**WHAT NEEDS TO BE DONE**. Could you print the Santiago Challenger text below in full, word for word?

**TEXT SEGMENT**.
________

Defunct tennis tournament
- Event name: Santiago Challenger
- Location: Vitacura, Santiago Metropolitan Region, Chile
- Venue: Club de Polo y Equitación San Cristobal
- Category: ATP Challenger Tour
- Surface: Clay
- Draw: 32S/32Q/16D
- Prize money: $50,000 + H
- Website: Website

= Santiago Challenger =

The Santiago Challenger, also known as Movistar Open by Cachantún for sponsorship reasons, was a professional tennis tournament played on clay courts. It was currently part of the Association of Tennis Professionals (ATP) Challenger Tour. It was held in Vitacura, Santiago Metropolitan Region, Chile in 2015, 2016 and in 2017.

________

**SUPPLIED INFORMATION**.
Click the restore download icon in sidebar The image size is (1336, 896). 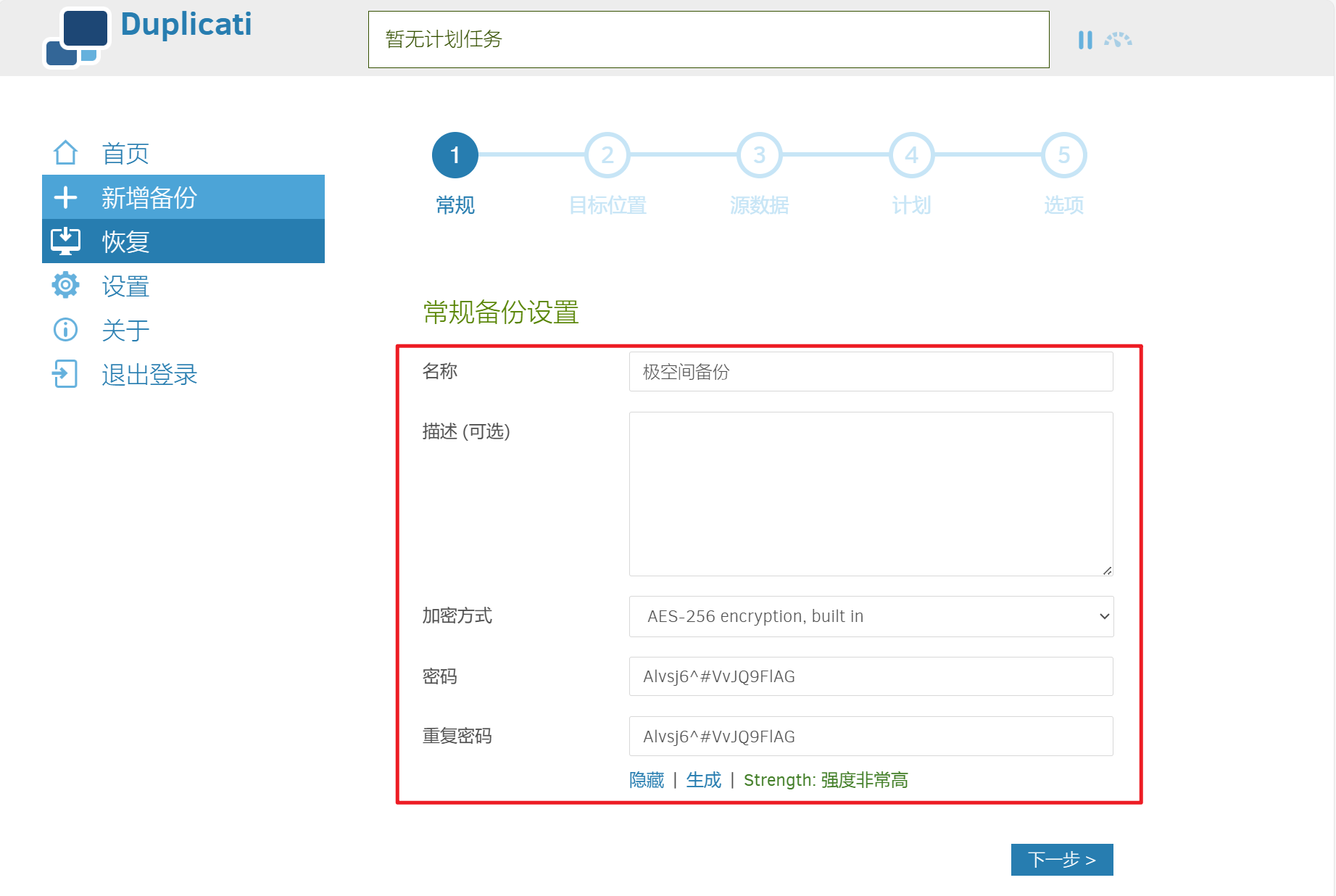tap(66, 241)
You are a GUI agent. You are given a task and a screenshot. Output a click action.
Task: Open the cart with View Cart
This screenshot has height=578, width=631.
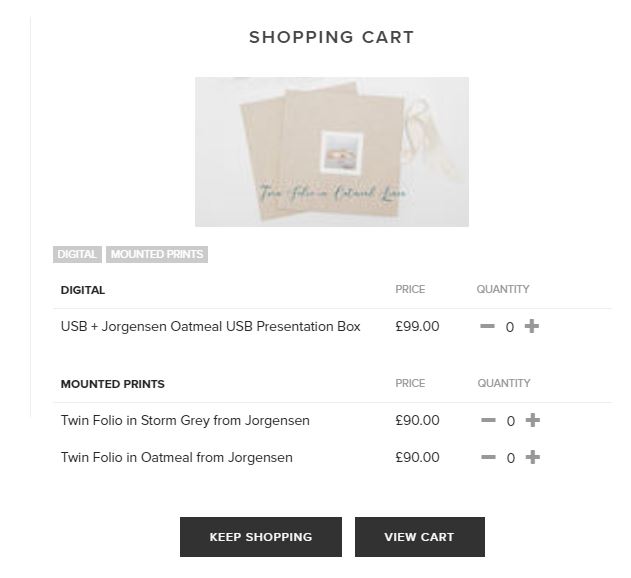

________

**CORRECT OUTPUT**.
Defunct tennis tournament
- Event name: Santiago Challenger
- Location: Vitacura, Santiago Metropolitan Region, Chile
- Venue: Club de Polo y Equitación San Cristobal
- Category: ATP Challenger Tour
- Surface: Clay
- Draw: 32S/32Q/16D
- Prize money: $50,000 + H
- Website: Website

= Santiago Challenger =

The Santiago Challenger, also known as Movistar Open by Cachantún for sponsorship reasons, was a professional tennis tournament played on clay courts. It was currently part of the Association of Tennis Professionals (ATP) Challenger Tour. It was held in Vitacura, Santiago Metropolitan Region, Chile in 2015, 2016 and in 2017.